Men dozed brazenly on watch; they lounged about the barbers' tents and packed the closets of the whores' camp, presenting themselves in every quarter except the drill field. Discipline could not be enforced by the newly minted officers, who owed their very station to their men's contempt for them. Malingering grew epidemic. Soldiers went absent without leave and on return did not deign even to offer excuse. At night units no longer stuck together, but individuals scattered to their own, with no object nobler than hunting trouble. Theft grew rampant. Vigilantism rose in response. A man would open another's guts over a stolen shoe or jealousy of a woman or boy.

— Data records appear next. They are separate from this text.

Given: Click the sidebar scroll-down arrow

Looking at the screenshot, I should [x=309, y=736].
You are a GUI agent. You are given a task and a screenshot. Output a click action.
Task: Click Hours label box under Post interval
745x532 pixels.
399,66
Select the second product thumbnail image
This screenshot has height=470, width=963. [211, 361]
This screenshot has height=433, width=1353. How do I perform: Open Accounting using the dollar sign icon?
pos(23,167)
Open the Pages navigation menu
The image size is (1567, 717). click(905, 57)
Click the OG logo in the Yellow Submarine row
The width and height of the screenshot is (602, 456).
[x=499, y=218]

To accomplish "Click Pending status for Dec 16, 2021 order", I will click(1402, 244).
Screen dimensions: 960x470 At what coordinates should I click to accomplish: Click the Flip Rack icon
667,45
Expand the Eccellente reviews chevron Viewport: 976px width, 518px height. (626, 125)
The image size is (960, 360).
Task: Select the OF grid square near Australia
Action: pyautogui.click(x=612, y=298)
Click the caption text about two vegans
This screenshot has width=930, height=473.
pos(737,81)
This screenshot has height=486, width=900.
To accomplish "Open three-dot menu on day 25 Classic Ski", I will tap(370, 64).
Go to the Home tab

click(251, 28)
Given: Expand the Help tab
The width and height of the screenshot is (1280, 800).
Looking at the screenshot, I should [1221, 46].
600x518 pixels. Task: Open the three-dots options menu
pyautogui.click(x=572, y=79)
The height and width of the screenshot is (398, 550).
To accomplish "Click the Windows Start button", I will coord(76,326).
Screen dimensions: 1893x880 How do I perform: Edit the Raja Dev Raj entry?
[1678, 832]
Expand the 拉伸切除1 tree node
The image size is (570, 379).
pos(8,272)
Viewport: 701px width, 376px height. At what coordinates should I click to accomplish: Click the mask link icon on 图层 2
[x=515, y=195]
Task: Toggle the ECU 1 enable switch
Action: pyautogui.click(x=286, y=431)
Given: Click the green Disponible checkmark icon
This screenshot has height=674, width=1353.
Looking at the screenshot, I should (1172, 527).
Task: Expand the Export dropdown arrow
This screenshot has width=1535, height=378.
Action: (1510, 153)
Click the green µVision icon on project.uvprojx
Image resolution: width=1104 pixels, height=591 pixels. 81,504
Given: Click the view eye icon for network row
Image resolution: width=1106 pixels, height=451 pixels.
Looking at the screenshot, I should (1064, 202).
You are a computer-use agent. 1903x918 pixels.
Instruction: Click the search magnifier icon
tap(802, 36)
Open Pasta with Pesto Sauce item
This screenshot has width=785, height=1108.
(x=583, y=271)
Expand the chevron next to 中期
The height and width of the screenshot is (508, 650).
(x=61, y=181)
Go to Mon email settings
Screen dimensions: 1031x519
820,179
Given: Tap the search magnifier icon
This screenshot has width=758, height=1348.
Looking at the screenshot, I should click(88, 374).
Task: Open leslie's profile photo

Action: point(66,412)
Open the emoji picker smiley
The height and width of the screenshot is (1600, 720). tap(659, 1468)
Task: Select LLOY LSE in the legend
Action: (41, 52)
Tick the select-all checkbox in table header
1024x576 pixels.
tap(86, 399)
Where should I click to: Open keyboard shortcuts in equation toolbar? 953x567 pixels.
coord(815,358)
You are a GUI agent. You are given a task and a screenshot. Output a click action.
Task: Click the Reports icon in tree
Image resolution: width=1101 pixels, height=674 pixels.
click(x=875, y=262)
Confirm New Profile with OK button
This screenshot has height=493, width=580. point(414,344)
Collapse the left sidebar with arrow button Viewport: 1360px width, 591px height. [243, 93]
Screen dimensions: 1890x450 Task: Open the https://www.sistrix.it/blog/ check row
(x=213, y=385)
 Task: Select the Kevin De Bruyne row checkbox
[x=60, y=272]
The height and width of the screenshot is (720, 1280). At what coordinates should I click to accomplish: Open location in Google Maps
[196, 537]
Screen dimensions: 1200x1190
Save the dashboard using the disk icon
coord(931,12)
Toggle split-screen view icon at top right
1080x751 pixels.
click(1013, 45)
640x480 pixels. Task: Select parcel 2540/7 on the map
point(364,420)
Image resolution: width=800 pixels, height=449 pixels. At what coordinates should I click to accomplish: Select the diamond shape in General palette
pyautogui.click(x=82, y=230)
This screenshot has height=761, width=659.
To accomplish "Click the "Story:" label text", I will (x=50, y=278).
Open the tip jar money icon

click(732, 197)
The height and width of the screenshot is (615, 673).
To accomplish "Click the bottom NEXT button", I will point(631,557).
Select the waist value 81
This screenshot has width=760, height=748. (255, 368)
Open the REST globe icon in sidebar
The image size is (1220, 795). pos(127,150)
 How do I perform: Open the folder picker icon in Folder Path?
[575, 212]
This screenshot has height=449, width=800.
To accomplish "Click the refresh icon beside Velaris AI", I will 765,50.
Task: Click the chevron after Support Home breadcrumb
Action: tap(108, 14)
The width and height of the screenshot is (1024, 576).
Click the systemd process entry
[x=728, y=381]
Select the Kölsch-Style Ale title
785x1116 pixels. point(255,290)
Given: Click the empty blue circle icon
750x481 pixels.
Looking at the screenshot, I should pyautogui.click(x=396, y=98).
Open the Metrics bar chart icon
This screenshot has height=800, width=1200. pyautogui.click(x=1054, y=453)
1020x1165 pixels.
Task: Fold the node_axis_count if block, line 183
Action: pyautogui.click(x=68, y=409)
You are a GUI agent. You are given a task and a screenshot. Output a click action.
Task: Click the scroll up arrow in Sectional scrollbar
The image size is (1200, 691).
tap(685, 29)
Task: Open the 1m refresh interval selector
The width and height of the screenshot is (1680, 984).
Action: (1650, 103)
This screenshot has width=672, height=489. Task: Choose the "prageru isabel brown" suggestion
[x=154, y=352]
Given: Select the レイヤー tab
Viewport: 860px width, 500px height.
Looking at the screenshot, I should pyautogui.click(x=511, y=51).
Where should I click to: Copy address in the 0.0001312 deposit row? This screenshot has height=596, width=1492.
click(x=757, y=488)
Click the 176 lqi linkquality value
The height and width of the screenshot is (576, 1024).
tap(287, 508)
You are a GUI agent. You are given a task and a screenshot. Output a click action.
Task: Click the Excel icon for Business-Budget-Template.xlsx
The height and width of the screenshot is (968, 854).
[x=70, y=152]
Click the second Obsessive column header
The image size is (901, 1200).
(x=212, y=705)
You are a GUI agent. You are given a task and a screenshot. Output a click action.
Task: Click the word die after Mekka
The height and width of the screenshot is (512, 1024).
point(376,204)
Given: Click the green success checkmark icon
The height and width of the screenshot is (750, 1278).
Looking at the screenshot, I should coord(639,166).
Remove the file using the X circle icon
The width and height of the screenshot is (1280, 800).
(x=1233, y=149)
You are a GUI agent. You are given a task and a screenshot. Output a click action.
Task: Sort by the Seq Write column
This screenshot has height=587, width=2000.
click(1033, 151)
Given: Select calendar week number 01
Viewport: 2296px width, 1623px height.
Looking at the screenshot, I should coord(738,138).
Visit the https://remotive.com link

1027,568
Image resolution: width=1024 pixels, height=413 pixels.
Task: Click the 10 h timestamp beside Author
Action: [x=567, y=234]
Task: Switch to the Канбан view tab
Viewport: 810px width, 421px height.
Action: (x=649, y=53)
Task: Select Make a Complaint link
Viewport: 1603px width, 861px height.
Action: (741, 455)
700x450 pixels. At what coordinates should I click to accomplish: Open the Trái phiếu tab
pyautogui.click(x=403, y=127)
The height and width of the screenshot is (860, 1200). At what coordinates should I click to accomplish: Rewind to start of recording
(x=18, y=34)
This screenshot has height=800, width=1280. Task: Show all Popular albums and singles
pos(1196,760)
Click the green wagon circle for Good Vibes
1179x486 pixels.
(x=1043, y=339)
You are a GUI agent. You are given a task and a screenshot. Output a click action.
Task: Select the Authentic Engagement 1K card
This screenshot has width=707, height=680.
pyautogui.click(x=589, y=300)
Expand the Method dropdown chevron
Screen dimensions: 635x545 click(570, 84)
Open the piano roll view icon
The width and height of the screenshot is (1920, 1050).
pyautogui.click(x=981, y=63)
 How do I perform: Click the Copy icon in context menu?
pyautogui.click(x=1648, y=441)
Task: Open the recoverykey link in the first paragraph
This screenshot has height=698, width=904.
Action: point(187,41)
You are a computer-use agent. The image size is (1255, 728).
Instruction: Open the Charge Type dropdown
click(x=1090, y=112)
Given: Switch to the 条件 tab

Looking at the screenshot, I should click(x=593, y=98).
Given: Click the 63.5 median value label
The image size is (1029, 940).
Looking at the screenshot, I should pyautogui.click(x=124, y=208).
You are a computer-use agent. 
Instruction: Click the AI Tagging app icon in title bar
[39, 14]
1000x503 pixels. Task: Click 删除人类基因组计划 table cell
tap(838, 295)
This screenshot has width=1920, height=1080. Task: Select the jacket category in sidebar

Where was Nicias, our commander? III in his tent, with nephritis. His sixty-second birthday had come and gone. The men laughed at him and the seers and soothsayers who winged about his tent like gulls above the refuse dump.

That current of enterprise which properly conducted by wise and effective officers produces a disciplined army now, turned from its proper course, flowed into more malignant channels.

Those who had bought themselves out of work turned this leisure to commerce, in women and contraband and even legitimate materiel. Who would stop them? They were businessmen and traders, who knew how to hold out a palm and how to grease one.

Good men, witnessing this corruption and observing their commanders impotent to impede it, lost all incentive to keep their own order. Soldiers' kits looked like trash. Hygiene went to hell.

There were more men down sick than at work on the wall. Even I succumbed to this swell of misfeasance. My protests had long since got me busted to private soldier. I took to hunting. I had dogs and beaters, a regular racket going. I fled camp ten days at a time and was never missed. Pandora's marines had scattered, some back to the ship, thinking sea duty easier than hod-humping, others ducking work in obscure wards of the camp. With Lion I vacated as well, to the Olympieum, adjacent Telamon's Arcadians.

One evening we took a ramble up the heights called Epipolae.

Lion brooded, seeking the deficiency that had turned the army so sour. Telamon was taking a piss and didn't even look up.

“No Alcibiades, no empire.”

Night fell; that fort called the Circle was lit up beneath cressets.

We walked, looking out over the city and harbor. “Nicias has had his career,” Telamon continued. “He's like an old plough horse who wishes only to get back to the barn.”

The mercenary gestured to the ant colony that sprawled beneath us, harbor to sea. “Look at this hell. Why would any man cross an ocean to besiege a nation no threat to his own? Fear won't make him, nor even greed. Only one force will call him. A dream!

That dream is gone. It defected with your friend Alcibiades.”

We were on the wrong side, Telamon declared. We were going to lose. Lion and I laughed. How could we lose? Syracuse is cut off.

The native cities flock to our side. No armies are coming to preserve the Syracusans, and they certainly can't save themselves.

Who will teach them?

“The Spartans,” testified Telamon, as if it were patent.

“Once Alcibiades dispatches them, schoolmasters to their fellow Dorians of Syracuse.”